▶ [EXERCISE OBJECTIVE]:
Copy out only the span from the line with "Open the FLAC format dropdown" to the end of the data, both ends kept, word for word.

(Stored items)

○ ○ ○ ○ ○

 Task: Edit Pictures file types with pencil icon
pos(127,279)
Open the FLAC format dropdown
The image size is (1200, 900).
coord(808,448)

○ ○ ○ ○ ○

▶ [EXERCISE RESULT]:
Open the FLAC format dropdown
The image size is (1200, 900).
coord(808,448)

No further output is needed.